I have mechanical disc brakes (Paul Klampers on my Surly) and they are lovely but they don't hold a candle to my Magura MT7s. I have never had a single problem with hydraulics and personally I find myself messing with them less then any of mechanical brakes. Bleed them once a year and forget about them. Now if I was doing touring in remote locations or on a gravel or road bike, I'd absolutely run mechanical discs but on a mountain bike hydraulic all the way for me.
 
I'm pushing 60 and ride hard. The old adage, "It's not the bike, it's the rider." is largely based on a true story to me. Granted, if you put a skilled rider on a proper bike, it's going to allow them to perform up to the bike's potential. Even so, anything beyond Compact Geometry on a well-tuned tubeset diamond frame with proper linear cantilever brakes (v-brakes) is fluff, IMO.
Sure a better rider is always going to be a faster then a less skilled one. But that is where I stop agreeing with you. I have way more fun on a modern mountain bike trails particularly when the trails get steep. I mean if you enjoy old school bikes continue to do so but I don't buy into the whole anything beyond such and such is just fluff.
 
No elevator in my life, I live in a valley. That's my problem. I guess I need an all terrain bike, not just for mountains.
IMO that is the great thing about the uptick with gravel bikes and bikepacking. Companies are making more all round bikes but old mtbs are also great for that and so much fun to build.
 
I always try to refrain from dissing the very industry that has provided me with tools to enjoy cycling for 60 years now. Since I was 5 and riding my 24" Schwinn Tornado (yes, I was tall at a young age) to today riding my Trek Checkpoint ALR4 (yes, that's the aluminum version with two chain rings btw, didn't see the need to spend another $900 to get a carbon bike that I have 700 x 45 tires on) to modifying and riding old bikes from the '30s - '60s (Rat Rod Bikes; that's why we're all here, right?).

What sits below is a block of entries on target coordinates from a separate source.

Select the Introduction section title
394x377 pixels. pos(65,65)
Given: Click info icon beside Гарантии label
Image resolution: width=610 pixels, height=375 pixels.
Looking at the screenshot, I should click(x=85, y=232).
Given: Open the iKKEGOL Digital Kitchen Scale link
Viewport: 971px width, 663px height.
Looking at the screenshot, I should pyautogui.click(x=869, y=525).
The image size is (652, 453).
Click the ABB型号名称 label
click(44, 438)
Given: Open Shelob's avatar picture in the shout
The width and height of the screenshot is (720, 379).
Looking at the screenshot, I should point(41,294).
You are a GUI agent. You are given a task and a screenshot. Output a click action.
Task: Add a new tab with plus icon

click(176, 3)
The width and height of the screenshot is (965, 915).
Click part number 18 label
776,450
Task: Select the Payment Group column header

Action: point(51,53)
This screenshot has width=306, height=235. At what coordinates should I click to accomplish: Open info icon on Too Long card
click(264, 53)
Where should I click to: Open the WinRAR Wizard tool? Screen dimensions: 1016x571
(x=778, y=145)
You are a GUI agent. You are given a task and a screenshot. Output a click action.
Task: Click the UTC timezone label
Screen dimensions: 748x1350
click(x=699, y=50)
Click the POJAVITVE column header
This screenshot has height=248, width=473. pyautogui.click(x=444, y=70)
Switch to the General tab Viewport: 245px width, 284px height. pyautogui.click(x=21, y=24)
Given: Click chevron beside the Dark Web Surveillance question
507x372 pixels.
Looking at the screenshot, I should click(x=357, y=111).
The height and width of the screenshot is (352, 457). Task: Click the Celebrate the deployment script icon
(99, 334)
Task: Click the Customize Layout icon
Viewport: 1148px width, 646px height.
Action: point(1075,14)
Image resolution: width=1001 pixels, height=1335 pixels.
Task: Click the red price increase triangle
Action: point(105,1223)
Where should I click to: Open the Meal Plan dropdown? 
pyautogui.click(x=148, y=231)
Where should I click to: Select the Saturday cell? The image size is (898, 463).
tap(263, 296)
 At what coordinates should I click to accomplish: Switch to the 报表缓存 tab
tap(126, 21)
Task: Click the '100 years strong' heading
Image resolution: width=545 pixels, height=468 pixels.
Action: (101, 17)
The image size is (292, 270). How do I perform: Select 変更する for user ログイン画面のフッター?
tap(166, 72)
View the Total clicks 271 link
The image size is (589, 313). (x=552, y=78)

My Felt Dispatch single speed road bike was one of the most fun bikes I ever owned. But at a certain point, about 7 years ago, the twinges in my knees told me that gears were better for me in the long run, than pride. My Fisher CR7 was my first real mountain bike. Raced and rode the heck out of that for 6 years. Never failed me once. And it cost $1100 in 1989. (I worked it off all summer in my first year as a bike shop employee. Who had $1100 to spend on a bike in 1989? ) I nearly endo-ed in the parking lot test riding the first bike we got in the shop that had 'linear pull brakes' ( V-brakes they became know as) because the braking power was so much greater than I ever experienced with my cantilevers. Mid '90s front suspension forks were getting refined, and boy, did they take the beating out of my wrists and shoulders. Was the extra 2.5 lbs added to the bike weight worth it? You bet!

I didn't ride a full suspension mountain bike till 2015. I rented a Santa Cruz Tallboy in Arizona our first year out there, every where I looked people were on full sus bikes. In about 30 minutes, I was sold! Nimble and still a great climber, that 120 mm travel fork and 100 mm travel rear Fox shock really smoothed out that rocky, sharp, hard terrain of the desert Southwest. A couple years ago I went for more travel in the suspension, lost some of my climbing ability, but the BIKE handled the drops and let me not take the 'perfect line' every time; and kept me on the trail. My skills have diminished , as well as my stamina, but the BIKES have kept me going.

Not all of us are 'freaks' of nature like @Karate Chicken Industries and @us56456712 . Most of us are just out there giving it all we've got and enjoying ourselves; whether it's because of or in spite of, technology and all of it's advances. I still sell bicycles to new riders. Actually, I should rephrase that; I sell fun, adventure, physical fitness, and knowledge of what various bikes are intended for and can accomplish. The bikes sell themselves.

A love for cycling is contagious. Spread it!
 
Different strokes for different folks, it's what makes the World a fun place to be in.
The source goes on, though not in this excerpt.